The lines from the top of the records below through the one containing "City of Saint Paul (155, 1855)" are to be transcribed exactly, and nothing else is to be added.

> INFORMATION GIVEN
↓
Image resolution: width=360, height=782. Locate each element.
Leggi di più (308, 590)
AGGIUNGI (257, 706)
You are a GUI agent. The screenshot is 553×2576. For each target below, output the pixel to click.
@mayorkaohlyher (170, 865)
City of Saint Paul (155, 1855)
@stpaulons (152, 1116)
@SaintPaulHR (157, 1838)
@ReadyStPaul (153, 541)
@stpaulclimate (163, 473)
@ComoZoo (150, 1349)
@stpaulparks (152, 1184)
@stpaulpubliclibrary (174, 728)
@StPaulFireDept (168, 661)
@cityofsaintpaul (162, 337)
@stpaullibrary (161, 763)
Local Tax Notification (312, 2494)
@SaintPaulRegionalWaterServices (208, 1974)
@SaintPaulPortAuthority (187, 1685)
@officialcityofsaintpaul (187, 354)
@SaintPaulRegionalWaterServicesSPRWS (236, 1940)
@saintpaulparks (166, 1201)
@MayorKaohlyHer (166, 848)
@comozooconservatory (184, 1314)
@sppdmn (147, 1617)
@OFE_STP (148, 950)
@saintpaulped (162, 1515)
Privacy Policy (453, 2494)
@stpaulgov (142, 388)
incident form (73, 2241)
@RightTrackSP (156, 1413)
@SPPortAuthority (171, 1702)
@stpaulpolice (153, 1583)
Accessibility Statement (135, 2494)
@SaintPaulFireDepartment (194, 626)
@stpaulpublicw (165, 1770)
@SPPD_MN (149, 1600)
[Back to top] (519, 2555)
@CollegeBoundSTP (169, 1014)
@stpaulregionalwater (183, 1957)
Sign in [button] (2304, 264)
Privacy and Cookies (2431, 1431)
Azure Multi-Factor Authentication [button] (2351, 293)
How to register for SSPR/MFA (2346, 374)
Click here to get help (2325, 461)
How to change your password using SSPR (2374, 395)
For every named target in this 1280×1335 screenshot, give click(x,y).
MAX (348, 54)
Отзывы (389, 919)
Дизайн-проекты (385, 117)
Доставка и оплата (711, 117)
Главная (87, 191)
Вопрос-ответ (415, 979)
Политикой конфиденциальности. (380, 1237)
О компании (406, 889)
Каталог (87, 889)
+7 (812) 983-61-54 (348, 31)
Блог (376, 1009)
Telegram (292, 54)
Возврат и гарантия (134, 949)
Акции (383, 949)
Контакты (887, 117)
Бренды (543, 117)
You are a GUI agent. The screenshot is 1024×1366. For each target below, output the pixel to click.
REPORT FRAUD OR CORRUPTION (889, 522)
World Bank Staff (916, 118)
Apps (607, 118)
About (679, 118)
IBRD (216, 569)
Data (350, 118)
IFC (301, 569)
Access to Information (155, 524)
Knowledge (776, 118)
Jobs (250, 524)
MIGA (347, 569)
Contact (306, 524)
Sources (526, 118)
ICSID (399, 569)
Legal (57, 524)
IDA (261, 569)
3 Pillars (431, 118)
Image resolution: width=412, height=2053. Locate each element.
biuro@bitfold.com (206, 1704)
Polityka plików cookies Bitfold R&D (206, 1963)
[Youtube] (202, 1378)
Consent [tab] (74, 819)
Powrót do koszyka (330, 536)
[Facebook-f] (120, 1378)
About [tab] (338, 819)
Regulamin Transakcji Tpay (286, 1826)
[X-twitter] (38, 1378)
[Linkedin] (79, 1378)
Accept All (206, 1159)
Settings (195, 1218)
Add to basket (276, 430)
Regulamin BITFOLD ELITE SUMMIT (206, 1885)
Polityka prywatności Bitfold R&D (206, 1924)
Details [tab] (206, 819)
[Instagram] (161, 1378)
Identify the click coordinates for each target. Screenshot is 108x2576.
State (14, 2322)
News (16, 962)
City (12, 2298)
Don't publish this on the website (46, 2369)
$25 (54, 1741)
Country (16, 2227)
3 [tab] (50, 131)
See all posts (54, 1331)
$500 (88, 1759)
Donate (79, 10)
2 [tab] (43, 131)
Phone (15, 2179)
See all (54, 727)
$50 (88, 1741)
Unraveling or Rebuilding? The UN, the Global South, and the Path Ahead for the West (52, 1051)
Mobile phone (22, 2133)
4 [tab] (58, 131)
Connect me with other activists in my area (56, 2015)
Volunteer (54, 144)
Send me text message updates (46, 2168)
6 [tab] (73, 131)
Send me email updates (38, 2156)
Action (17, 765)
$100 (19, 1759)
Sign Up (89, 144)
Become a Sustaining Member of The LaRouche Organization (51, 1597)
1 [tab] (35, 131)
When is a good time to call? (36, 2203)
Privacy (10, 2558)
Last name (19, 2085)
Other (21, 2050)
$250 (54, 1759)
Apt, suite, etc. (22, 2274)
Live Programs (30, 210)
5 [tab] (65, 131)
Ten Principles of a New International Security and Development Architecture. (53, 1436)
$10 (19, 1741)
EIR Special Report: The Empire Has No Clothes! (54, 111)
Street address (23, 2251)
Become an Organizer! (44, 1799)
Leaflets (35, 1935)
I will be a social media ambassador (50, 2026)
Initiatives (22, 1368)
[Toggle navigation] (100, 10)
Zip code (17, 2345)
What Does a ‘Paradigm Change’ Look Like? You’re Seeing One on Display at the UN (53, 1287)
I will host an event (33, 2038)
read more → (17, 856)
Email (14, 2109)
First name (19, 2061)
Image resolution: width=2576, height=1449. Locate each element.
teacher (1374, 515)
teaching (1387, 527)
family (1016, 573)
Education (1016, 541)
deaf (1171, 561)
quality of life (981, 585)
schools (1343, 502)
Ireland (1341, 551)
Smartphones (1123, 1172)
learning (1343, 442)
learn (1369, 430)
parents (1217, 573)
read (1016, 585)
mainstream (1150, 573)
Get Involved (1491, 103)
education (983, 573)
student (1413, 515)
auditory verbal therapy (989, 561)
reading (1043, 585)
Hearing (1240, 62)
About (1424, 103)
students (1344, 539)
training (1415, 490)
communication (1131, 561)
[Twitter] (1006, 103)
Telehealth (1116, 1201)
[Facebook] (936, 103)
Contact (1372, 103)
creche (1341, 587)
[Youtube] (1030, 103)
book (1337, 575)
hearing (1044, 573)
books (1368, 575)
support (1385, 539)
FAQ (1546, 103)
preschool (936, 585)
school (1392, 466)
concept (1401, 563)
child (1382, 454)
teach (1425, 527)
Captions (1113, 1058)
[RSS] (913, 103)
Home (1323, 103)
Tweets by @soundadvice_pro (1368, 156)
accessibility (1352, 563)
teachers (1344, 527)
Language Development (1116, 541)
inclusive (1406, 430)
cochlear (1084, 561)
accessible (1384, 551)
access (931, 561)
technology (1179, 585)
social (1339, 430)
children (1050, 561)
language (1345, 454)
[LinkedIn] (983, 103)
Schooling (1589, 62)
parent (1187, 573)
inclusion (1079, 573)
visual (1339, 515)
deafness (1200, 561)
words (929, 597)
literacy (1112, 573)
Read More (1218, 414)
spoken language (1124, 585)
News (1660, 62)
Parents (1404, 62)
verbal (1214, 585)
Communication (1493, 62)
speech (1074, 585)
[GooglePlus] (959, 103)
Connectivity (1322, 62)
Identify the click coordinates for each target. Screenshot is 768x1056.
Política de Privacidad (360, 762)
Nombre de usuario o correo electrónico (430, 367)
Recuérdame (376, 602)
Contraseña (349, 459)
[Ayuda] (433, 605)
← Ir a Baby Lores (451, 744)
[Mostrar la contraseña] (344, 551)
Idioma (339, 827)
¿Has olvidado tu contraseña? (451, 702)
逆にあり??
↑
> WRITTEN ANSWER
Image resolution: width=360, height=782. Locate each element.
Leggi di più (308, 590)
AGGIUNGI (257, 706)
You are a GUI agent. The screenshot is 553×2576. For each target below, output the pixel to click.
@mayorkaohlyher (170, 865)
City of Saint Paul (155, 1855)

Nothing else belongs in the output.